Francis St Clair Golden was born in Cork City on the 5th June 1936. He studied medicine at University College Cork, graduating in 1960 despite an interest in rugby (‘Colours’ 1958-61). After a year in the charitable North Infirmary Hospital, Frank went to London and spent 18 months in GP training. Following some friendly advice from his bank manager, he took a short service commission in the RN, joining as a Surgeon Lieutenant in 1963 and serving as MO on HMS JAGUAR before extending his short service commission to a permanent one. An outstanding career followed during which he served as: Consultant Adviser to the Medical Director General in Applied Physiology; Director of Naval Medical Research; Fleet Medical Officer and Medical Officer in Command of the RN Hospital Haslar. Frank retired from the RN in 1993 and joined the University of Surrey and then Portsmouth as Consultant Adviser in Human Physiology.
Almost uniquely, Frank managed to combine his naval duties with a successful scientific career. Whilst serving at RNAS Culdrose, he was involved in many air-sea rescues. It was the helplessness of not knowing how to prevent circum-rescue deaths that ignited his interest in physiology. In a subsequent appointment to the RN Air Medical School in Hampshire, he discovered, beneath the floorboards, a refrigerated pool that had been used after WWII to test aircrew immersion suits. So began a scientific career that spanned five decades providing new insights into the body’s physiological responses to immersion and cold exposure. In the early years of his studies he was frequently a participant in his own experiments. These led to improved techniques for the rescue and treatment of the victims of cold water immersion. His study of cold injury in the marines during the Falklands conflict was another of his considerable contributions to the understanding of thermal physiology.
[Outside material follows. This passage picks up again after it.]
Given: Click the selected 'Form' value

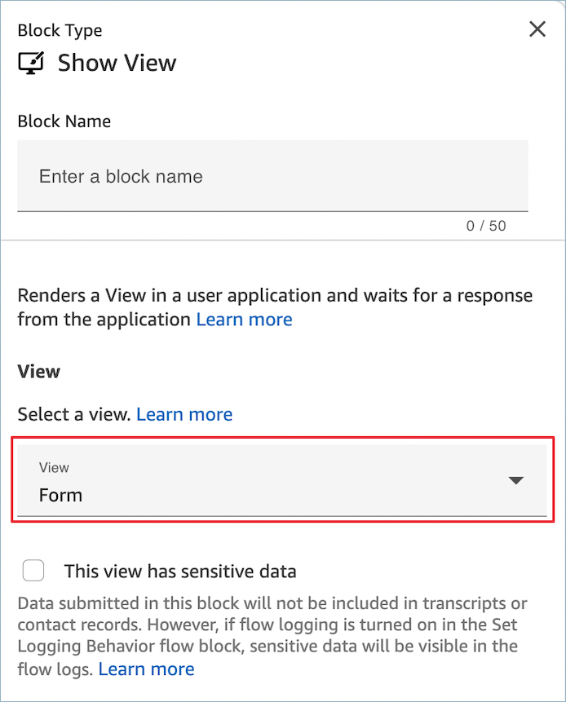Looking at the screenshot, I should (x=60, y=495).
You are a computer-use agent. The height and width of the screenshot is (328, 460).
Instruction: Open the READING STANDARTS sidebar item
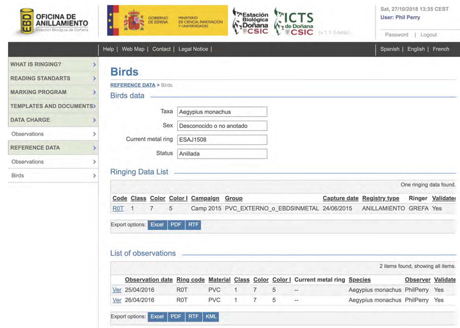[x=53, y=78]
Frank was awarded a Diploma in Aviation Medicine from London University in 1969. For over 35 years he hosted and inspired generations of students from the Universities of London, Sheffield and Leeds. Frank received a Ph.D. (Physiology) from Leeds in 1979 and published the last of over 70 scientific papers in January 2014. He never retired.
Frank’s voluntary activities were many, including being on the Executive Committee & Board of Management of the Royal National Lifeboat Institution and chairing their Medical and Survival Committee for 13 years. His distinguished career brought worthy recognition: the Gilbert Blane Gold Medal from the Royal Colleges of Surgeons and Physicians of London; the Pinkerton Medal from the British Anaesthetic Association; the Ireland Medal from the Lifesaving Foundation and Royal Life Saving Society (Ireland). He was also a Brother of the Order of St John and made Queen’s Honorary Physician. Frank was awarded an OBE in 1981.
But it is Frank Golden the man that most will remember: his honesty and humility, incisive mind and glorious sense of humour; a great raconteur, a man whose company and counsel one sought and which were never disappointing, a loyal and dependable colleague and friend. Frank Golden was a giant of a man in every sense; he will be missed by all who knew him. Many who never knew him will survive because of his outstanding work.
Frank leaves his wife Jenny, three children and five grandchildren.